Exactitudes (nome composto da Exact e Attitudes) è un progetto fotografico avviato nell’ottobre del 1994 dal fotografo olandese Ari Versluis e dalla profiler Ellie Uyttenbroek. Nello specifico, si tratta di uno studio antropologico di tutti i gruppi sociali e sottoculture che i due sono riusciti a far entrare nel loro studio, dai ragazzi di Pechino ossessionati dalla Scream Records, alle donne italiane impellicciate, passando per i padri casalinghi e i rocker religiosi di Rotterdam. I membri di ogni gruppo vengono fotografati in un ambiente neutro e successivamente le foto sono inserite in una griglia che evidenzia somiglianze e, ci tengo molto a dirlo, soprattutto differenze.

Questo artwork consiste quindi nel classificare sconosciuti in giro per le città di tutto il mondo in base a particolari caratteristiche estetiche e attegiamenti simili. Il fotografo Ari racconta che tutto è cominciato per caso quando un’azienda di telecomunicazioni olandese lo incaricò di fotografare la cultura giovanile, mentre a Rotterdam era appena esplosa la moda dei gabber.

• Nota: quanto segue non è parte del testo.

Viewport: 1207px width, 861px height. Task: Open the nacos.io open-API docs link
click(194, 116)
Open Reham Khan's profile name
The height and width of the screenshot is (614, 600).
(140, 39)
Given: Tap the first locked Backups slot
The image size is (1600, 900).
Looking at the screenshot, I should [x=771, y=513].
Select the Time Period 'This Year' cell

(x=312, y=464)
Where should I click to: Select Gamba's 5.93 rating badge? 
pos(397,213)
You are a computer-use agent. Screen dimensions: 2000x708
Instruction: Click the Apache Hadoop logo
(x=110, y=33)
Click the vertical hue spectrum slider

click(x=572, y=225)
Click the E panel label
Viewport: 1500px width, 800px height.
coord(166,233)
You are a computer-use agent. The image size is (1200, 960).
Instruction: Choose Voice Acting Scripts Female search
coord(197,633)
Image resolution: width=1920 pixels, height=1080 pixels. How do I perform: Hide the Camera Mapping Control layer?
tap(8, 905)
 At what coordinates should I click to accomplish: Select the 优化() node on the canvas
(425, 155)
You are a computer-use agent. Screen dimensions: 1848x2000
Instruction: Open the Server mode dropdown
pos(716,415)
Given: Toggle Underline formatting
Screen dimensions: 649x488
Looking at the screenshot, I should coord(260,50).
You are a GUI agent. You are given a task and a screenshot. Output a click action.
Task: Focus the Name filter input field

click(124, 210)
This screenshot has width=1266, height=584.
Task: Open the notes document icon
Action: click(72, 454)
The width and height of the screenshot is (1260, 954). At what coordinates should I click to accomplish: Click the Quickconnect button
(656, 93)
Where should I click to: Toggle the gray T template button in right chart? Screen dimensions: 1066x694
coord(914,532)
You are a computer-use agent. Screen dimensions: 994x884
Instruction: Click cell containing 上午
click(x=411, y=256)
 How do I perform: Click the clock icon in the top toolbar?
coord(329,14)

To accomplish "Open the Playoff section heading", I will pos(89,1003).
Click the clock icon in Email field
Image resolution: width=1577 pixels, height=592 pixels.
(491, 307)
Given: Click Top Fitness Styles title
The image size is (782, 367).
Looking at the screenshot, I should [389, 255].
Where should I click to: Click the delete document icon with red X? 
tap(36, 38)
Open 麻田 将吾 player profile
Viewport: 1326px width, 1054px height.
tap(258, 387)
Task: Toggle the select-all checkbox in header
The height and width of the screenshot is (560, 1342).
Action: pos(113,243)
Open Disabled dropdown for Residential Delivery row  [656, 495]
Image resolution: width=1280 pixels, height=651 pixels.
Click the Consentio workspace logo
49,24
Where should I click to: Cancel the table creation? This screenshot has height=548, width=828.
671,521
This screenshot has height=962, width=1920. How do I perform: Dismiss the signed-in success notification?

Un’idea bellissima. Impossibile restare inermi davanti a una griglia: dodici persone che già nella nostra testa sono una categoria perchè le incontriamo ogni giorno. Ridicole: Pirandello forse ci avrebbe scritto un sacco di altri racconti. L’umorismo che esce da quelle pose è umanità. I loro attegiamenti e i loro abiti ci parlano, ci dicono, ci raccontano. Ecco quindi che salta fuori la straodinarietà di questa idea: classificare per non classificare. Probabilmente ognuno di noi si potrebbe inserire in una categoria ma questo non sarà mai sufficiente a comprendere e sintetizzare le infinite forme del genere umano. Come afferma lo stesso Ari, il senso di questa classificazione è l’inutilità della classificazione stessa: molte persone non sanno di rientrare in una data categoria, molte si stupirebbero se sapessero come risultano agli occhi degli altri. Ognuna di quelle dodici signore impellicciate è diversa da tutte le altre e chissà se qualcuna ha qualcosa in comune con uno tra i dodici Fluffies qui sotto. Eppure tutto questo è tanto confuso e caotico quanto estremamente affascinante, estremamente nostro e umano.